A discussão sobre a proposta de regulamentação da internet, que tem como relator o deputado Alessandro Molon (PT-RJ), ainda não ganhou o devido espaço nos jornais. Embora tenha na sua origem o DNA da Creative Commons, organização social nascida nos Estados Unidos para incentivar a inovação no ambiente digital baseada no compartilhamento de ideias, a proposta de criar uma “constituição” brasileira para o chamado ambiente virtual corre o risco de ser abduzida pelos interesses de grandes empresas e deixar em segundo plano a natureza da rede e os direitos dos usuários.
Uma das evidências de que os argumentos estão sofrendo um processo de reducionismo – o que é sempre um sinal de distorção em favor de uma das forças em litígio – é a constante comparação com exemplos do mundo físico.
A questão da cobrança ou não de tarifas diferenciadas para usuários comuns e clientes de grande porte leva representantes das operadoras de telefonia, por exemplo, a comparar o tráfego na rede mundial de computadores com o pedágio em estradas de asfalto: para essas corporações, uma motocicleta não deveria pagar o mesmo que uma carreta, segundo artigo de um de um de seus representantes publicado na edição de quarta-feira (26/12) no Globo.
Vida digital
Parece óbvio, mas não é. Empresas de telecomunicações, por sua própria natureza, operam com objetivos oligopolistas e precisam ser constantemente vigiadas pelos órgãos de controle da isonomia econômica. A frequência com que resistem a normas de defesa do consumidor e sua presença permanente entre os mais recorrentes objetos de queixas por mau atendimento aconselham a tomar com cautela suas ponderações.

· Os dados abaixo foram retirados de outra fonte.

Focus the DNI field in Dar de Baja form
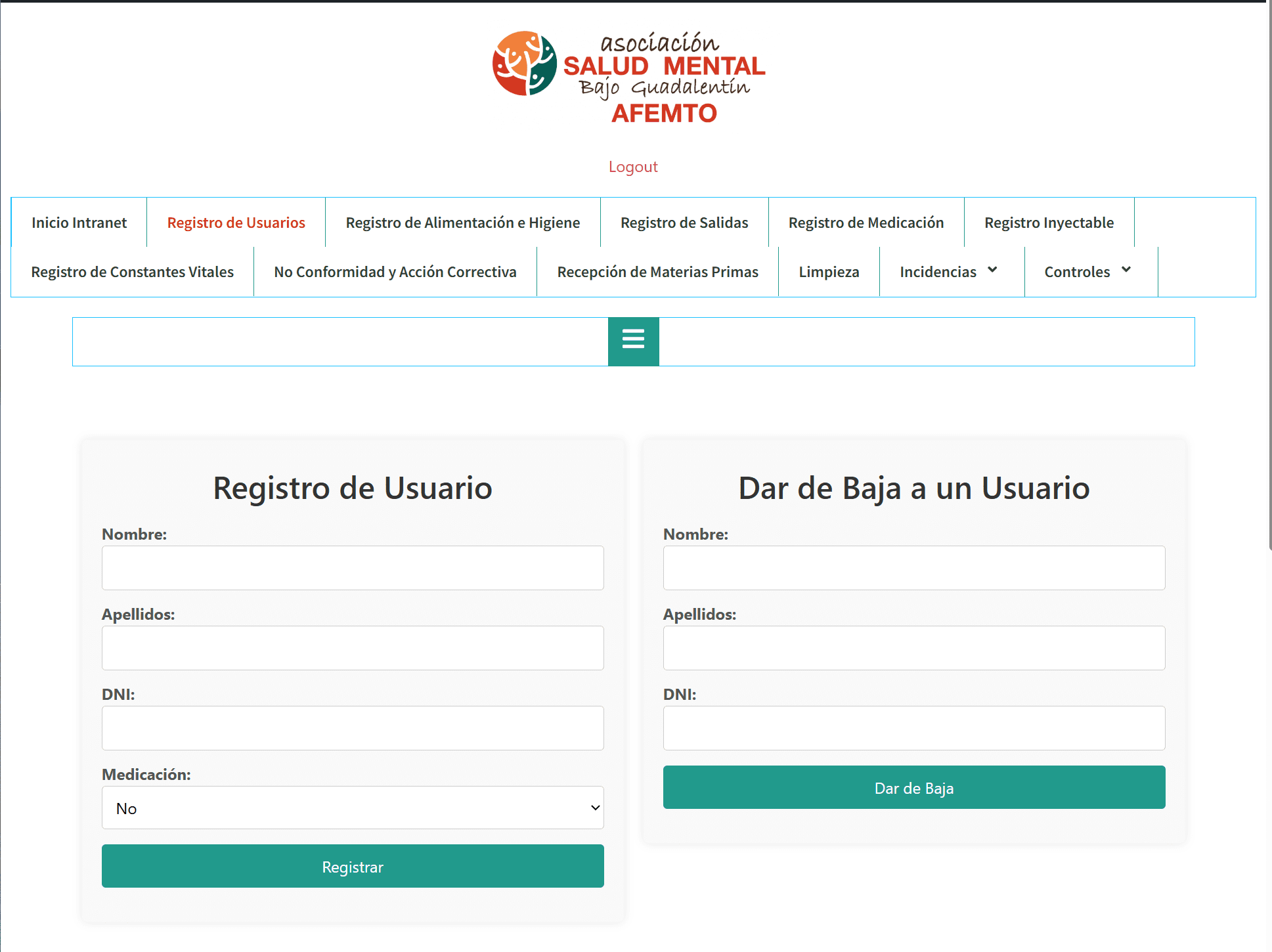913,728
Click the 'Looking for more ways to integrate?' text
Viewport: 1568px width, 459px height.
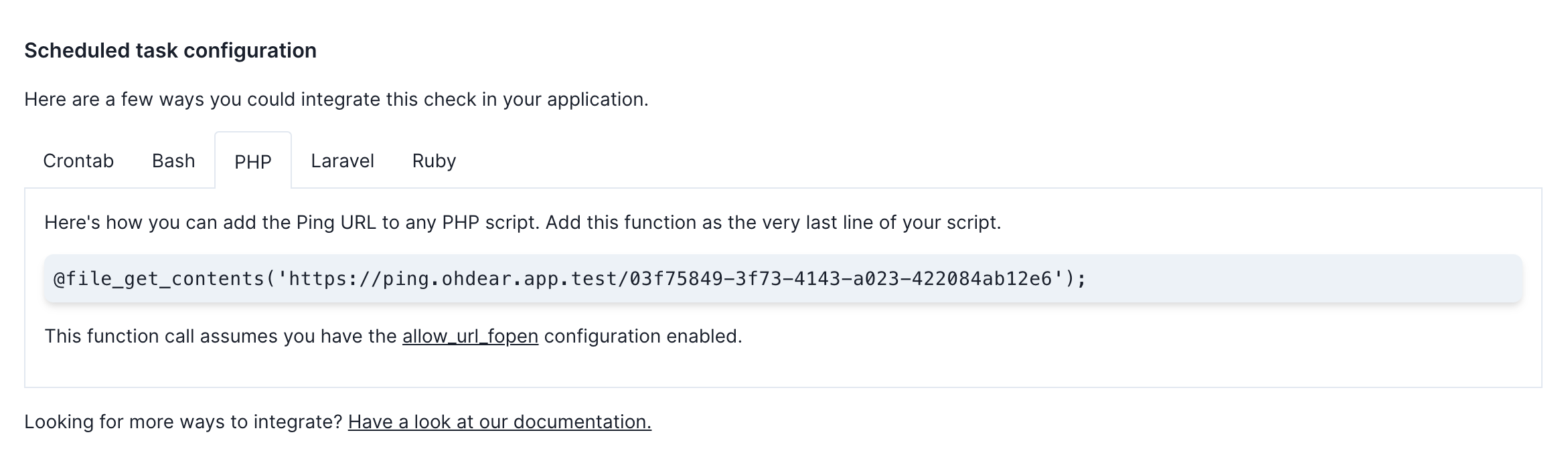click(183, 422)
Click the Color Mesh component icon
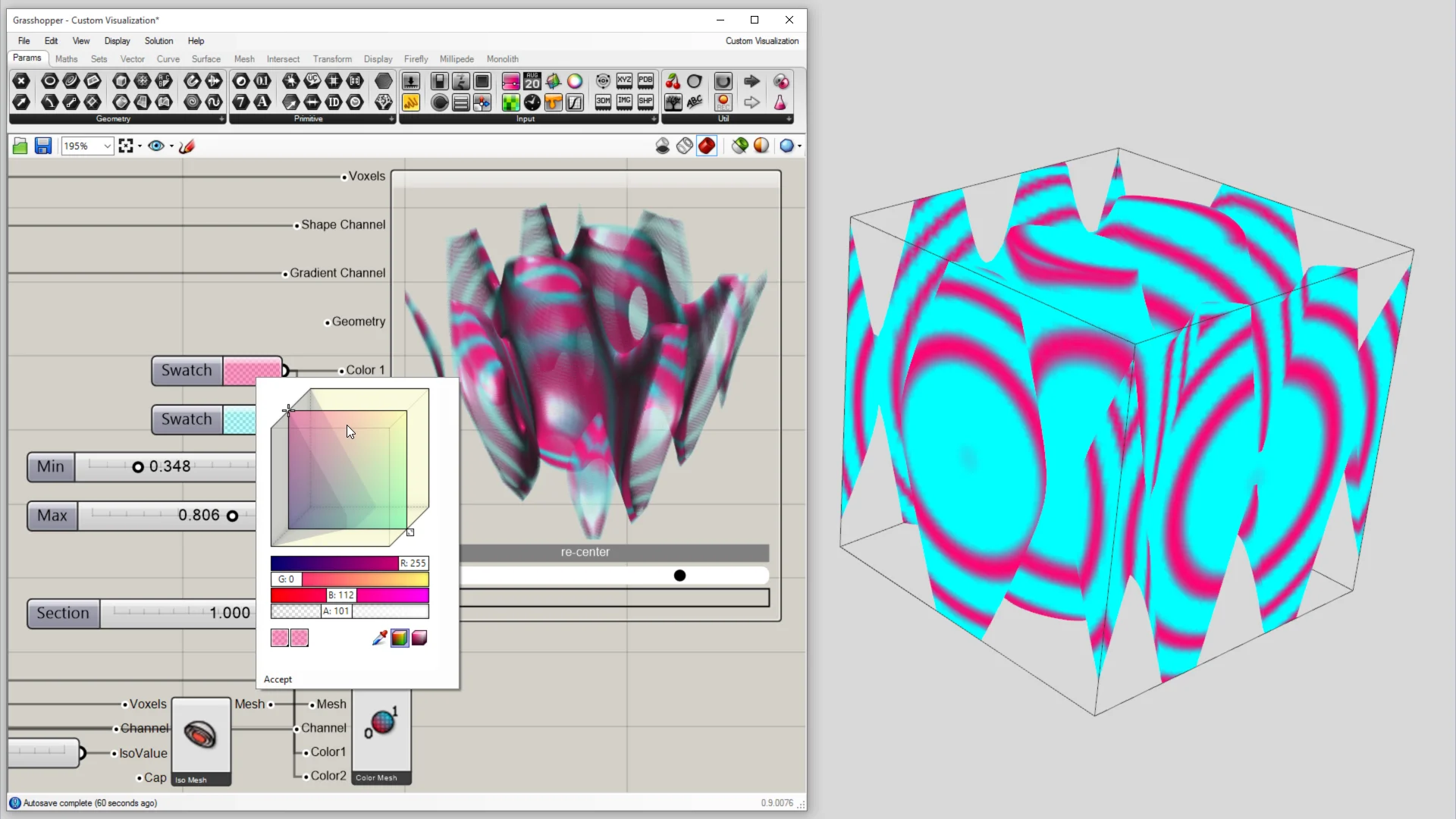Image resolution: width=1456 pixels, height=819 pixels. click(381, 723)
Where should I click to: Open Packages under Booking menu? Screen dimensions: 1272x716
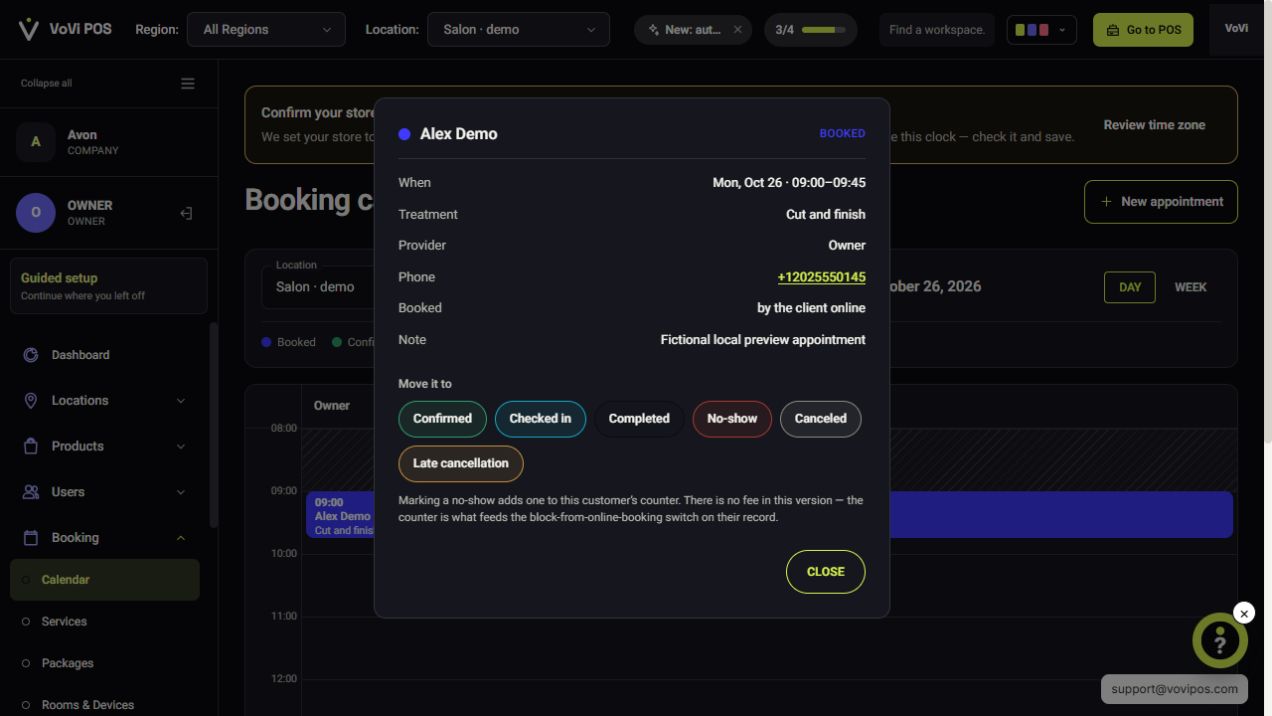click(67, 664)
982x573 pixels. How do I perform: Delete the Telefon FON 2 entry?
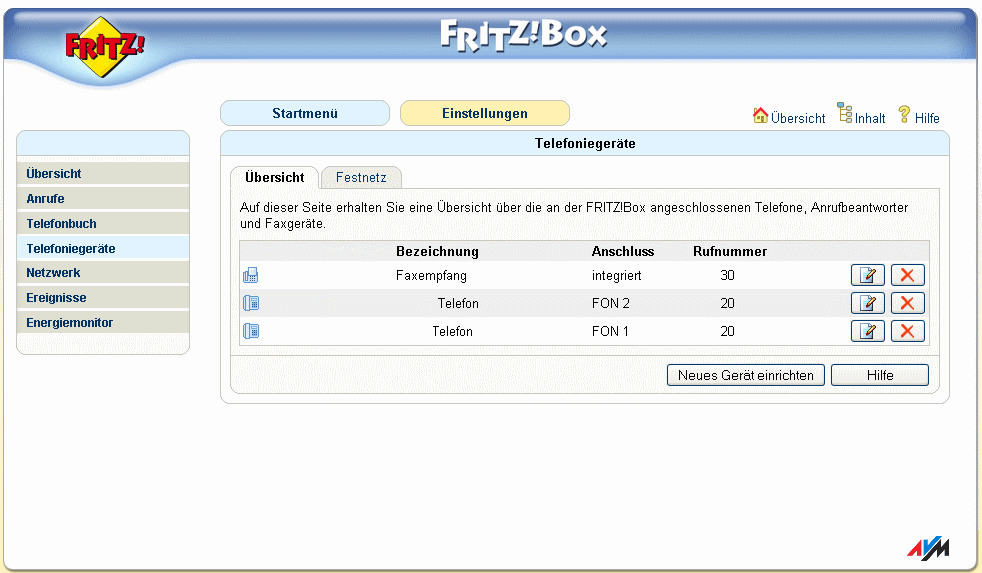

No entanto, outros protagonistas desse cabo-de-guerra, como as grandes empresas de mídia, entram na discussão usando o discurso da necessidade de salvaguardar a democracia da rede como disfarce para a garantia de vantagens no futuro. Porém, a própria evolução da tecnologia tem feito com que uns e outros mudem de posição conforme se alteram as condições reais de funcionamento da rede.
O processo colaborativo para a construção das regras da internet no Brasil foi lançado oficialmente, pelo Ministério da Justiça, em outubro de 2009. De lá para cá, o próprio ambiente em que se processam as comunicações digitais mudou tanto que os analistas consideram ter sido inaugurada uma nova era na internet.
Aliás, mesmo expressões consolidadas como “cultura cibernética”, “conexão online” e “internet” vêm caindo em desuso, dada a nova natureza do mundo digital: antes as pessoas buscavam “acesso à internet” – hoje e cada vez mais, elas estão imersas no ambiente que ainda chamamos de virtual.
De maneira acelerada, também essa ideia de “virtualidade” perde sentido, na medida em que certas características da vida social digital passam a dominar as relações reais entre os indivíduos.
Uma boa pauta
Os problemas para a criação de um “marco civil” são muitos e de variadas origens. O principal deles é o fato de se tentar legislar sobre uma questão ainda em desenvolvimento, e que se transforma rapidamente, aos saltos, gerando sucessões de rupturas.
Como tratar de mutações na estrutura arcaica do Congresso?
A imensa maioria dos parlamentares que deverá aprovar a proposta final é composta de analfabetos digitais. Entre os parlamentares dotados de conhecimento razoável sobre o assunto, não será raro encontrar os que estão comprometidos com este ou aquele setor da economia com grande interesse no assunto, por conta dos financiamentos de campanha eleitoral e outras práticas menos explícitas de convencimento.
Se, de um lado, disputam o predomínio organizações poderosas no campo minado do Parlamento, de outro lado o assunto parece não importar muito aos grandes interessados.
É certo que os usuários, dispersos em suas individualidades, ainda não deram mostras de organização suficiente para influenciar na decisão. As muitas audiências públicas realizadas pelo Brasil afora desde o lançamento da proposta do “marco civil” atraíram microempreendedores, representantes das grandes empresas de comunicação e até delegados da Federação Brasileira de Bancos, mas ainda não se chegou a um modelo que satisfaça a todos os que se manifestaram.
O ponto central da discórdia parece ser a definição do que venha a ser a neutralidade da rede. Todos a defendem, mas a maioria dos protagonistas quer uma “neutralidade” a seu favor.
Uma reportagem que atualize o público sobre o estado desse debate, com o esclarecimento de todos os interesses envolvidos, é uma boa pauta para esses dias de pouca notícia.